Let $E$ and $F$ be topological vector spaces and $A \subset E$. I want to prove that: if $f: A \longrightarrow F$ is a uniformly continuous function, then $f$ is continuous.
I want that, by definition of uniformly continuous we have for all $V \in \mathcal{F}(0_F)$ there exists $U \in \mathcal{F}(0_E)$ such that if $x_1,x_2 \in A$ and $x_1-x_2 \in U$ implies $$f(x_1)-f(x_2) \in V$$ where $0_E$ and $0_F$ denote the origin of $E$ and $F$ respectively. Moreover $ \mathcal{F}(0_E)$ and $ \mathcal{F}(0_F)$ are the filters of neighborhoods of the origins.
But, I am not able to tie these facts with continuity, since the definition of continuity is via $f$ inverse images.
Fix $x\in A$ and let $V$ be an open set around $f(x)$. Then $-f(x)+V\in\mathcal{F}(0_F)$, so there exists $U\in\mathcal{F}(0_E)$ such that $x_1,x_2\in A$ with $x_1-x_2\in U$ implies $f(x_1)-f(x_2)\in -f(x)+V$. Consequently, $(x+U)\cap A$ is an open set in $A$ containing $x$ such that $f((x+U)\cap A)\subset V$, so $f$ is continuous at $x$ for all $x\in A$.

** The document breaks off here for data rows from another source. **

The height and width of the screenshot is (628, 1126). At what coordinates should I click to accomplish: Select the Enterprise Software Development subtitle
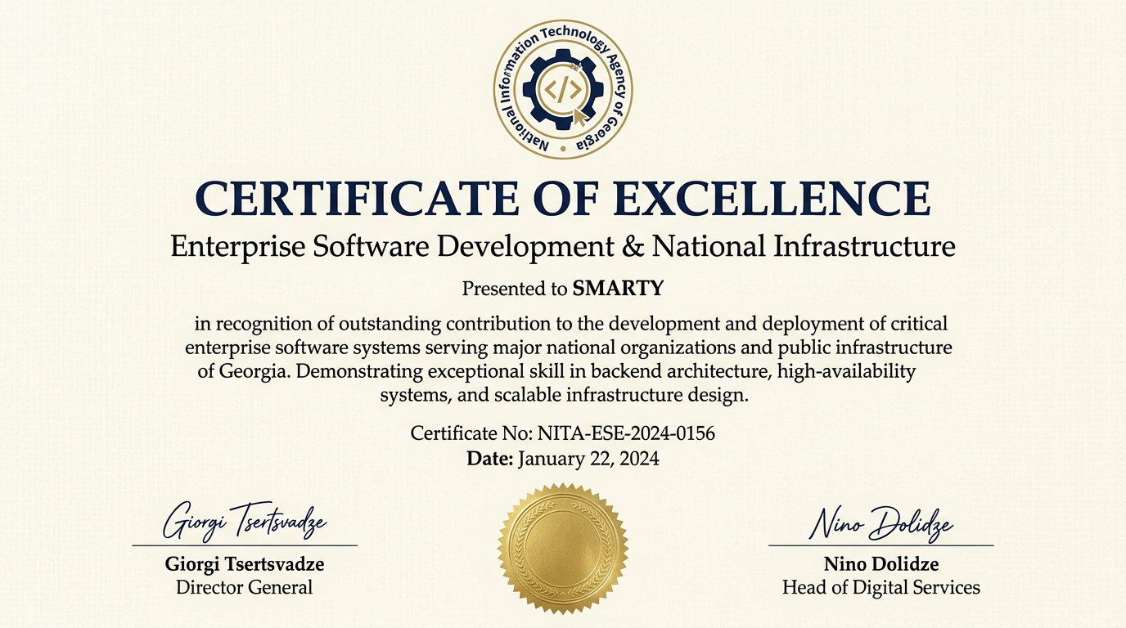coord(562,246)
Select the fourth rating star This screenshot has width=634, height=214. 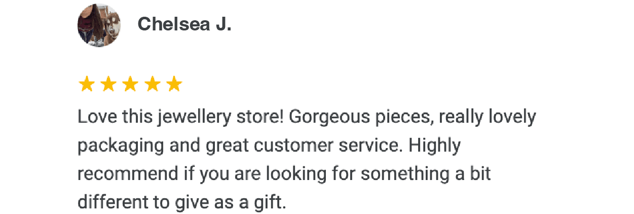152,84
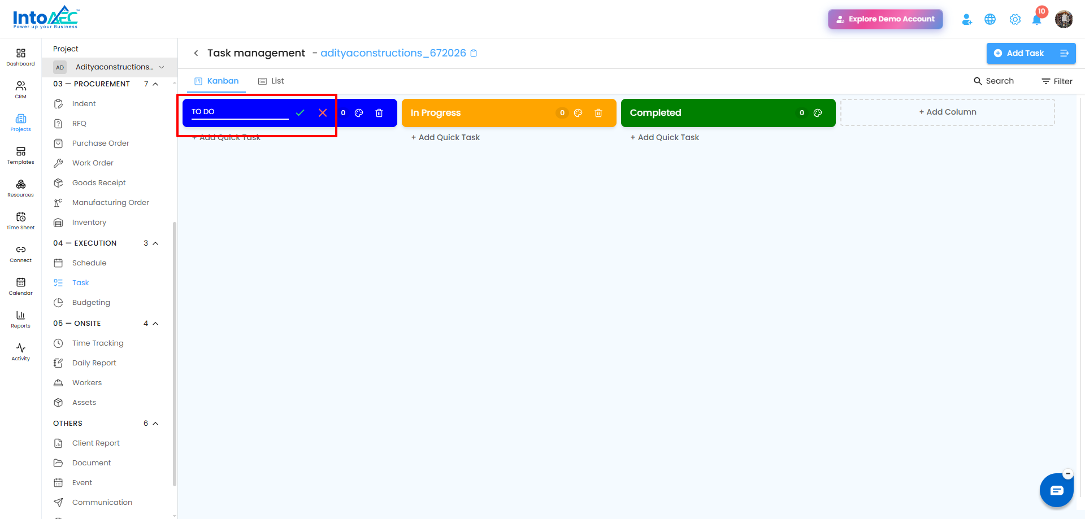Open the settings gear in the header

pyautogui.click(x=1015, y=20)
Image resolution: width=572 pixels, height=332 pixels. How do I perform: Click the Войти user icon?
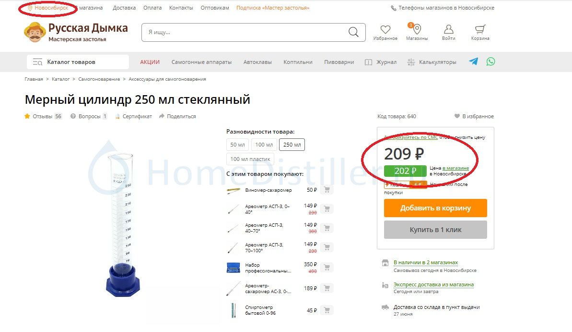pos(448,29)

Edit: For clarity, the notion of continuity I used here is that a function between topological spaces $f:X\to Y$ is continuous if and only if for every $x\in X$ and every open set $V$ in $Y$ containing $f(x)$, there exists an open set $U$ in $X$ containing $x$ such that $f(U)\subset V$. It is a standard exercise in topology that this is equivalent to other definitions of continuous.